商工省傘下国家競争委員会(Vietnam Competition Commission=VCC)は、7月9日付の決定第200号/QD-XPHCで、電子商取引(eコマース=EC)プラットフォーム「ラザダ(Lazada)」を運営するリセス(Recess、ホーチミン市)に対し、サービスに関する不正確な情報を提供して消費者に誤解を与えたとして、3億5000万VND(約210万円)の罰金を科した。
![]() (C) Lazada |
VCCによると、同社は提供サービスに関して不正確な情報を提供し、消費者の誤認を招いたとして、消費者権利保護法違反で罰金を科された。罰金処分に加え、VCCは速やかな違反の是正と、情報の正確性・完全性を確保するための情報提供の見直しを同社に求めた。これに対し、リセスは調査に協力し、勧告に沿った是正措置を進めているという。
また、VCCは連鎖販売取引(マルチレベルマーケティング=MLM)を展開するティエンスーベトナム(Thien Su Viet Nam)に対しても、多段階販売活動登録証の変更・補足手続きを適切に行わなかったことなどの違反で1億4000万VND(約85万円)の罰金を科した。
中国のテクノロジー大手アリババ(Alibaba)グループ傘下のラザダは、2012年にベトナム市場へ参入し、一時は主要なECプラットフォームとしての地位を築いた。しかし、近年は競争の激化によりシェアが急縮小しており、調査会社ごとに集計基準は異なるものの、2022年の20%から2024年には6%、2025年には5.7%まで低下している。
近年、ベトナム当局は消費者保護と市場の透明化を目指し、プラットフォーム企業への取り締まりを強めている。VCCはこれに先立つ5月、4月9日付の決定により、業界最大手のシンガポール系ECプラットフォームのショッピー(Shopee)に対し、2025年8月8日の販促キャンペーンについて顧客の誤解を招く情報を提供したとして、2億VND(約121万円)の罰金を科したと発表した。

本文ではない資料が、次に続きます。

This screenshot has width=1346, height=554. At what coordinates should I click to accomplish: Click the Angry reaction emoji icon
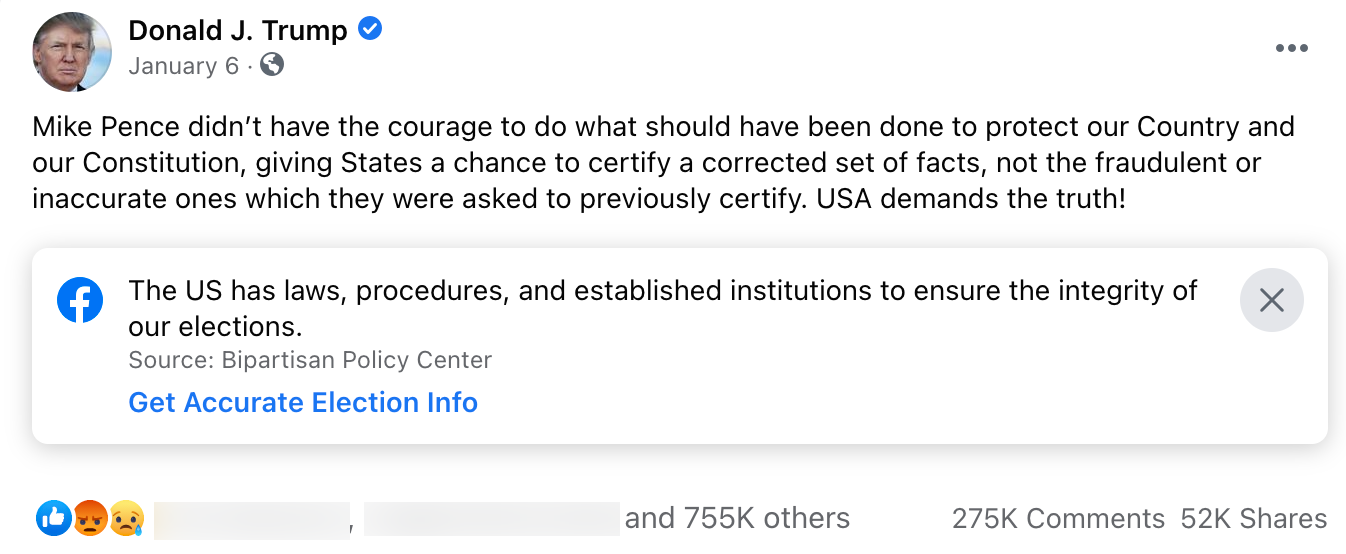pyautogui.click(x=90, y=518)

さらに、配車サービスを展開するシンガポール系グラブ(Grab)の現地法人グラブベトナム(Grab Vietnam)にも、消費者情報の第三者提供について選択権を確保しなかったことや、取引条件に禁止される条項を盛り込んだことなど6件の違反を理由に、13億6000万VND(約820万円)の罰金を科すなど、大手事業者への厳格な法執行が続いている。